A FORMER head of the Metropolitan Police has become chair of trustees at a children’s hospice.

Helen & Douglas House in East Oxford has welcomed Sir Ian Blair – Lord Blair of Boughton – as one of two new trustees.

The retired policeman, who sits in the House of Lords, is also a former deputy chief constable of Thames Valley Police and now chairs the crime and justice group Thames Valley Partnership.

Stating he was ‘honoured’ to take on the role, he said: “It is difficult to imagine a more significant charitable cause than the support of children with life-limiting illness and their families.

“I look forward to working with the board of trustees in continuing to deliver the mission of this ground-breaking institution.”

He will replace Elizabeth Drew as the Magdalen Road hospice’s chair of trustees, on a date yet to be confirmed.

She has fulfilled the role since 2011 and announced last year she would step down.

Lord Blair, who is a trustee of several other charities, said he hoped to get to know the hospice’s community ‘in all its fullness’.

He will join another new face, who also has a background in the justice system.

Catherine Worswick, who works on the Youth Justice Board, will become a trustee after a long association with the hospice.

She said: “I am passionate about Helen & Douglas House, having experienced first-hand the care and support which hospices provide.
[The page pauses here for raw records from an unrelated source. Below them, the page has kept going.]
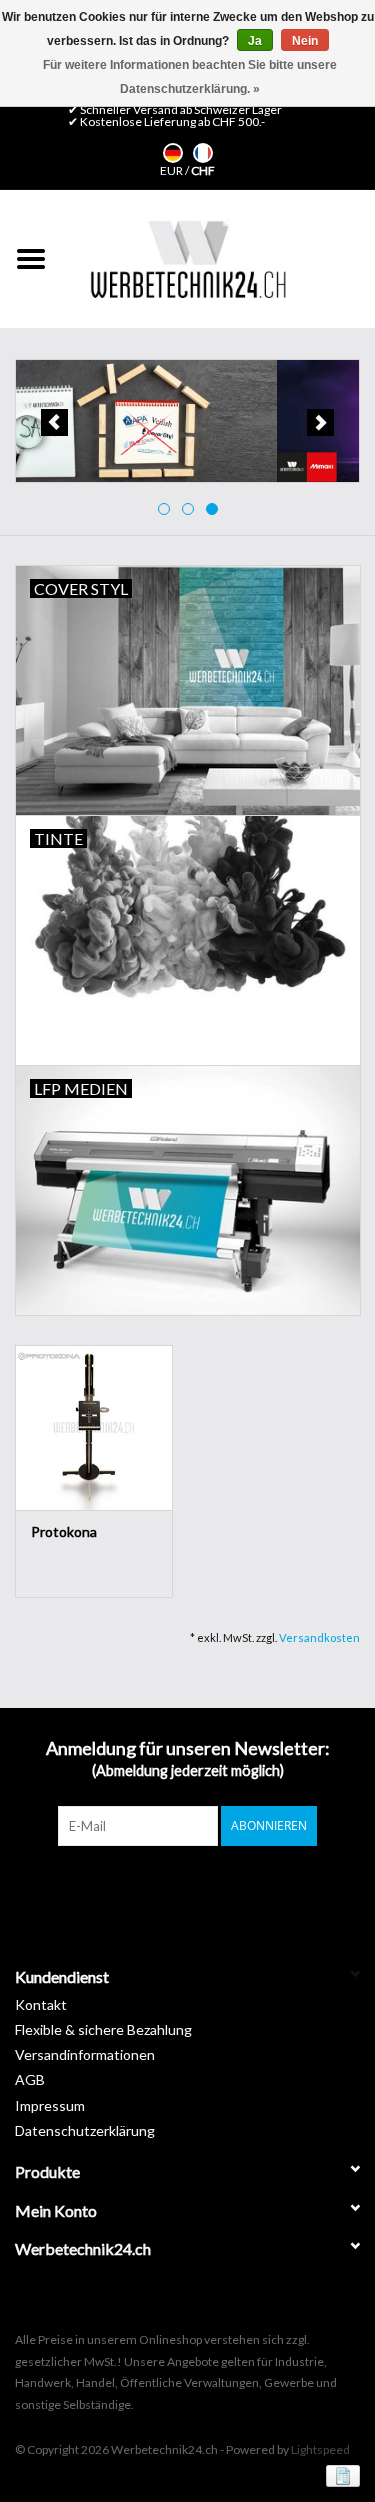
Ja (255, 41)
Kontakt (41, 2004)
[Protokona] (94, 1427)
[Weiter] (320, 422)
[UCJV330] (187, 421)
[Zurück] (54, 422)
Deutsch (173, 153)
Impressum (50, 2105)
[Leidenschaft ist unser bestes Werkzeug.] (188, 259)
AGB (30, 2079)
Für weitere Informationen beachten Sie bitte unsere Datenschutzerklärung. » (190, 77)
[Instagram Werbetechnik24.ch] (205, 1887)
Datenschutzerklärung (85, 2130)
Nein (305, 41)
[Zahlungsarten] (339, 2474)
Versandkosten (319, 1637)
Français (203, 153)
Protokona (64, 1531)
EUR (172, 170)
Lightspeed (320, 2449)
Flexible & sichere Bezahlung (103, 2029)
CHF (203, 170)
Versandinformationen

“Much has changed since Helen House opened [in 1982], but the values of love and friendship on which both hospices were founded remain as important as ever.”

The pair will officially become trustees on January 23. 

The hospice recently experienced financial struggles, as reported in the Oxford Mail last year, as the charity sector becomes ever-competitive for donations.

Lord Blair admitted there were ‘challenges ahead, particularly in terms of funding’, but said he looked forward to working with trustees to ensure their services continue.

Helen & Douglas House’s CEO Clare Periton said she was ‘delighted’ to welcome the trustees, and paid tribute to Ms Drew for her ‘hard work and dedicated service’.

The outgoing chairman of trustees said it had been a ‘huge privilege’.

Ms Drew said: “I have great admiration for the charity, its ethos and those involved.

“I have the greatest respect for people who work [at the hospice] and have made the delivery of specialist palliative care possible.

“Generosity of individuals and organisations who support [us] must never be underestimated; without them, work would not continue.”